5.) POUR one cup of each temperature of solvent (water) into the glasses containing the solutes. (Get your adult to help you measure and pour the boiling water) DO NOT STIR (yet).
6.) OBSERVE the solutions. Which solvent dissolves the honey the fastest? Next? Last? You can test how well the solvent has dissolved the honey by using a (clean! don’t double dip, because we’re going to use the solutions for something else in a minute) spoon and getting a little bit of the solution out to taste it.
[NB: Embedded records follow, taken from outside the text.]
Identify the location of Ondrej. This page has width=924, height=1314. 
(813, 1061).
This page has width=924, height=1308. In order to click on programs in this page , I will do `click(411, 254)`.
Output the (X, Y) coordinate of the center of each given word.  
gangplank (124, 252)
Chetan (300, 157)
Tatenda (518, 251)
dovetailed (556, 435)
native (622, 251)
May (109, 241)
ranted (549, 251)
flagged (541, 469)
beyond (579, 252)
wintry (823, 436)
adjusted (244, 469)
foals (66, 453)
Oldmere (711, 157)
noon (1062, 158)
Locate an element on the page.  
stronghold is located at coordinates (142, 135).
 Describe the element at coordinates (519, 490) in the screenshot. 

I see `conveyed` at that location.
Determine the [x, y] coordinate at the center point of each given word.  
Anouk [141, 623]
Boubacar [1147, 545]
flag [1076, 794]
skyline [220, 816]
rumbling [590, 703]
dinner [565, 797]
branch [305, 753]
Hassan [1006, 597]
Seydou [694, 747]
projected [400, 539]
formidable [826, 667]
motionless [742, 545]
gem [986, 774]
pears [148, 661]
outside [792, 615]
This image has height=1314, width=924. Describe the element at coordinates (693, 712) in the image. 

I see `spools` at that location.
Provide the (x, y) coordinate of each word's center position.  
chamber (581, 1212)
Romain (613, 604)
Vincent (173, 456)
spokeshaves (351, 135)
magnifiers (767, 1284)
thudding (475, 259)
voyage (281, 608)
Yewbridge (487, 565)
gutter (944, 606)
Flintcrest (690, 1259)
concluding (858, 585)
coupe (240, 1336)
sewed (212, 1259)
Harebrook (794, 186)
7.) STIR the solutions. How does that affect your experiment?
8.) RECORD your observations and check your hypothesis. Were you correct?
In Science, it’s important that we report out our findings. You will be handing in your findings to Mrs. Slack. She would like the following:
1.) Tell me what your hypothesis was.
2.) Tell me what you observed after you poured your solvents in the jar. What happened after you stirred the solutions?
3.) Why do you think the different temperatures changed how the honey dissolved?
Usually, there’s an important rule in Science and it goes like this: Don’t Eat the Science. However, this is a special science experiment that is designed for you to be able to consume it. Add 2 tablespoons of lemon or lime juice to each glass. Stir, add ice if you want to get it nice and cold, and enjoy!
6/27/2021 12:28:03 am
Well, this was a pretty interesting dissolution experiment. A special science experiment designed to be able to consume it. Add 2 tablespoons of lemon or lime juice to each glass. Stir well, add ice if you want a nice and cold taste and enjoy!